Mit der wilden Chasse royale et orage (Königliche Jagd und Gewitter) aus dem Opernkoloss Les Troyens von Hector Berlioz eröffnete die Swedish Radio Symphony Orchestra ihr Gastspiel in der Münchner Philharmonie und deutete mit ihrer dramatisch kompakten Interpretation das Programm des Abends bereits voraus. Unter der Leitung ihres Chefdirigenten Daniel Harding offenbarten sie bereits mit diesem kurzen Ausschnitt die moderne Kraft, die sich in Berlioz‘ Oper und seiner Musik überhaupt entfaltet und die seine Zeitgenossen häufig überforderte.

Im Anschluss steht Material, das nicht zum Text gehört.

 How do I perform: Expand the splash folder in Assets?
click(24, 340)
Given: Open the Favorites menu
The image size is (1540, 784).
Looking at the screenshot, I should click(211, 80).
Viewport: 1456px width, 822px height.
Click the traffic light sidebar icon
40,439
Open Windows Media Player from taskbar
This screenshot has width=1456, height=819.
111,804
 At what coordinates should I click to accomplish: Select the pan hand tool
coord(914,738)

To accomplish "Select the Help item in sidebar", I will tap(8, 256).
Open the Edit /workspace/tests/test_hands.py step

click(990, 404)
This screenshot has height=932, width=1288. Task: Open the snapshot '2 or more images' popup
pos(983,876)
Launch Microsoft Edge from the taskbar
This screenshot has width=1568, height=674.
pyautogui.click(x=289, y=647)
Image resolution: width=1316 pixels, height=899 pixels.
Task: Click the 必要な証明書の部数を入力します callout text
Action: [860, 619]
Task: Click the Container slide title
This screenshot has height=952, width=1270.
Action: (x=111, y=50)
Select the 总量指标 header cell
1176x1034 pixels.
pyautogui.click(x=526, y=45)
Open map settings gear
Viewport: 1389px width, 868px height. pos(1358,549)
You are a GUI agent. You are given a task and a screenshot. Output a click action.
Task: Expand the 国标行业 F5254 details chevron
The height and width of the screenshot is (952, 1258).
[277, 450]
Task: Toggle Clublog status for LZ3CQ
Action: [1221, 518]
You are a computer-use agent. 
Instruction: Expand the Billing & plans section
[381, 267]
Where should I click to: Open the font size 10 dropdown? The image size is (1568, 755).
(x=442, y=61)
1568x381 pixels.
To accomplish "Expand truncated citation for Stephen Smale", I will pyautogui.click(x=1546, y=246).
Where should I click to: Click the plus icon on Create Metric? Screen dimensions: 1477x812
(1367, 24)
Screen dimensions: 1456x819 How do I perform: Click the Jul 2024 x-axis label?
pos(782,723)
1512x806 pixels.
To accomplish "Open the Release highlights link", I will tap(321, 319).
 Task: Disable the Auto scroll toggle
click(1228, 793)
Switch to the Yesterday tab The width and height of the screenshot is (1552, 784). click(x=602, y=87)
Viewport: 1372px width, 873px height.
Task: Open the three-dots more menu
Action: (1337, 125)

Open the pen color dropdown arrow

Janine Jansen © Marco Borggreve
Janine Jansen
© Marco Borggreve

Fast schon kontrastierend mutete da das kühle, meditative Violinkonzert von Jean Sibelius an. Solistin Janine Jansen ist für die Saison 2018/19 Artist in Residence beim Veranstalter München Musik und setzte mit ihrer Interpretation des spätromantischen Solokonzerts gleich mal ein Ausrufezeichen. Nichts an diesem Repertoireklassiker klang bei Jansen abgegriffen, viel mehr gestaltete sie das Konzert mit vielen eigenen Impulsen. Zurückhaltend und fein wirkte das Pianissimo mit dem Jansen gleich zu Beginn ansetzte und das die Niederländerin im weiteren Verlauf in ein richtiggehendes violinistisches Feuerwerk verwandelte. Jansen dachte gar nicht daran, den nordisch trockenen Charme des Werks zu glätten und gerade hier lag der Kern, der ihre Interpretation so spannend machte. Zwingend und drängend wirkte Jansens Spiel im Kopfsatz und hier entwickelte sie die Themen sehr temperamentvoll. Radikal und plötzlich konnte sie sich in die Forti werfen oder aber in langen, wohl überlegten dynamischen Linien entwickeln. Klanglich bot Jansen dabei die komplette Bandbreite. Volle, dunkle Töne in der Tiefe verband sie mit brillantem, klarem Klang in den oberen Registern.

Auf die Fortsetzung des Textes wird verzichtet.